Trigonocephaly treatment.

Case series

Trigonocephaly case series.

Case reports

A patient with microcephaly and trigonocephaly, moderate intellectual disability, speech and language delay, and poor social interaction in addition to minor but atypical dysmorphic features. This report provides further insight into the pathogenicity of the Xp22.31 duplication by extending knowledge of its clinical features. This case, in association with those reported in the literature, indicates that the Xp22.31 duplication may contribute to cause pathological phenotypes with minor facial dysmorphisms, microcephaly, and intellectual disability as main features 5).

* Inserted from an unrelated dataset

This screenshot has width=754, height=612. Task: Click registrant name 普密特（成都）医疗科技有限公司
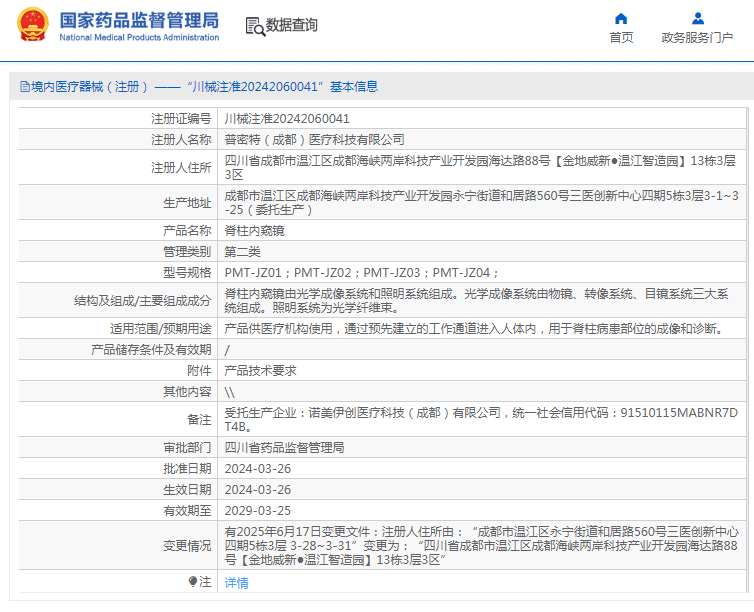(314, 139)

The diagnosis of a combination of both Sturge-Weber syndrome and trigonocephaly has been reported. Ristow et al., presents a patient with the unusual findings of a Sturge-Weber syndrome and simultaneous trigonocephaly induced by premature metopic synostosis. Thus, the rare combination of a port-wine stain involving the first division of the trigeminal nerve with the diagnosis of a craniosynostosis justifies the indication of a prophylactic magnetic resonance imaging acquisition before craniofacial surgeries, in order to prevent seizures and stroke-like episodes triggered by the surgical intervention 6).

References

1) , 2) , 3) , 4)

Mocquard C, Aillet S, Riffaud L. Recent advances in trigonocephaly. Neurochirurgie. 2019 Nov;65(5):246-251. doi: 10.1016/j.neuchi.2019.09.014. Epub 2019 Sep 27. Review. PubMed PMID: 31568780.
5)

Pavone P, Corsello G, Marino S, Ruggieri M, Falsaperla R. Microcephaly/Trigonocephaly, Intellectual Disability, Autism Spectrum Disorder, and Atypical Dysmorphic Features in a Boy with Xp22.31 Duplication. Mol Syndromol. 2019 Jan;9(5):253-258. doi: 10.1159/000493174. Epub 2018 Oct 2. PubMed PMID: 30733660; PubMed Central PMCID: PMC6362926.
6)

Ristow O, Freudlsperger C, Berger M, Bächli H, Hoffmann J, Engel M. Combination of Sturge-Weber Syndrome and Trigonocephaly. J Craniofac Surg. 2016 Aug 24. [Epub ahead of print] PubMed PMID: 27557468.